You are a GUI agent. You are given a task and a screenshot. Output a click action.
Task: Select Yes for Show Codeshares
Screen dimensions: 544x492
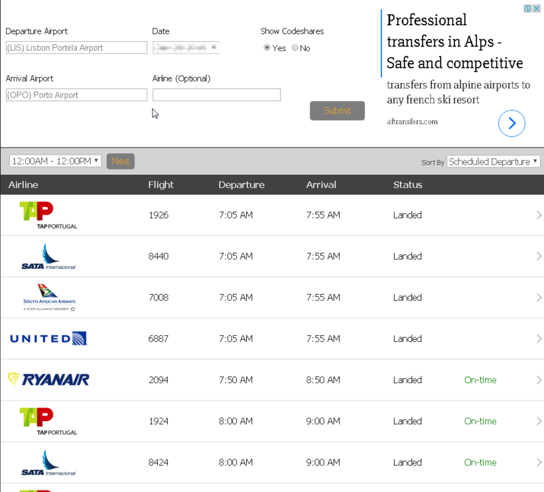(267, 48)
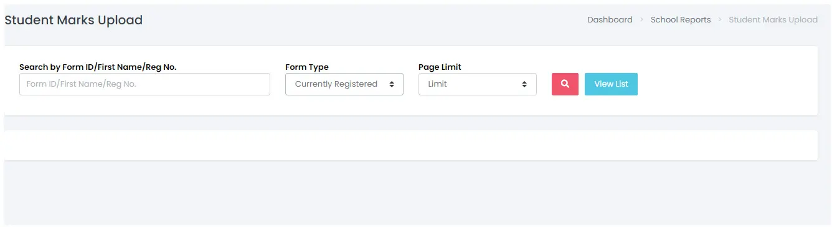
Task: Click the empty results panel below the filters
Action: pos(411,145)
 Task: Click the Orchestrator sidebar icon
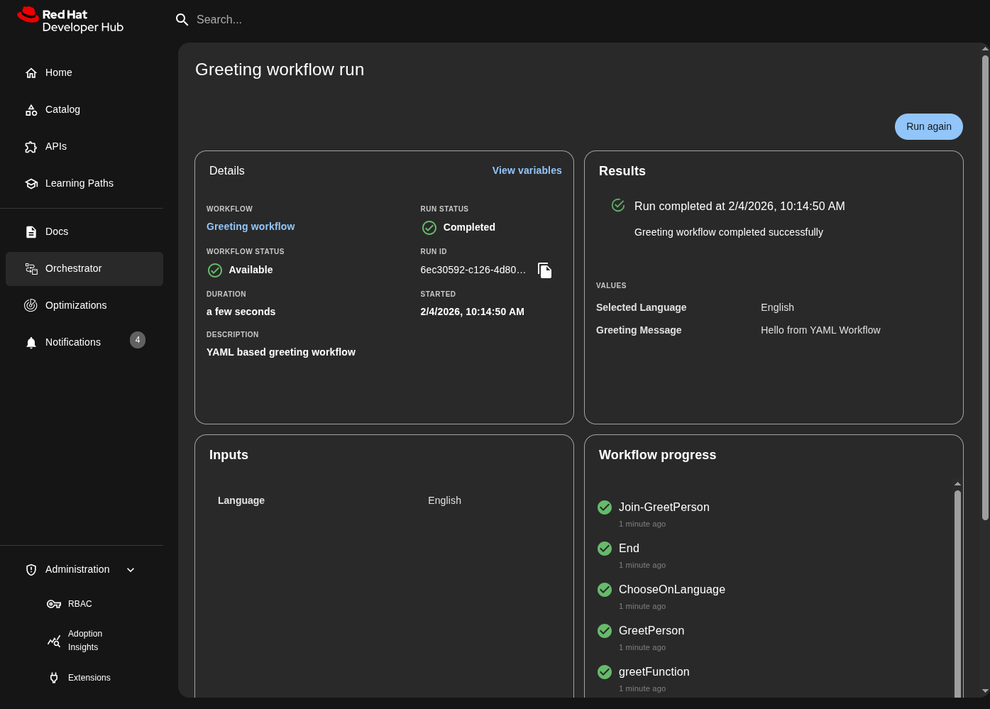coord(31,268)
--
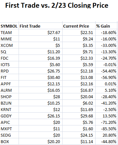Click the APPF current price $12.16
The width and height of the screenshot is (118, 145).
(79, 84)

▶ **What the task requires**:
Display every line of the data above that contains the string "screenshot". Case counts, so treat uppercase and lowercase letters as distinct.

▶ **Exercise result**:
You are a GUI agent. You are given a task and a screenshot. Output a click action.
The width and height of the screenshot is (118, 145).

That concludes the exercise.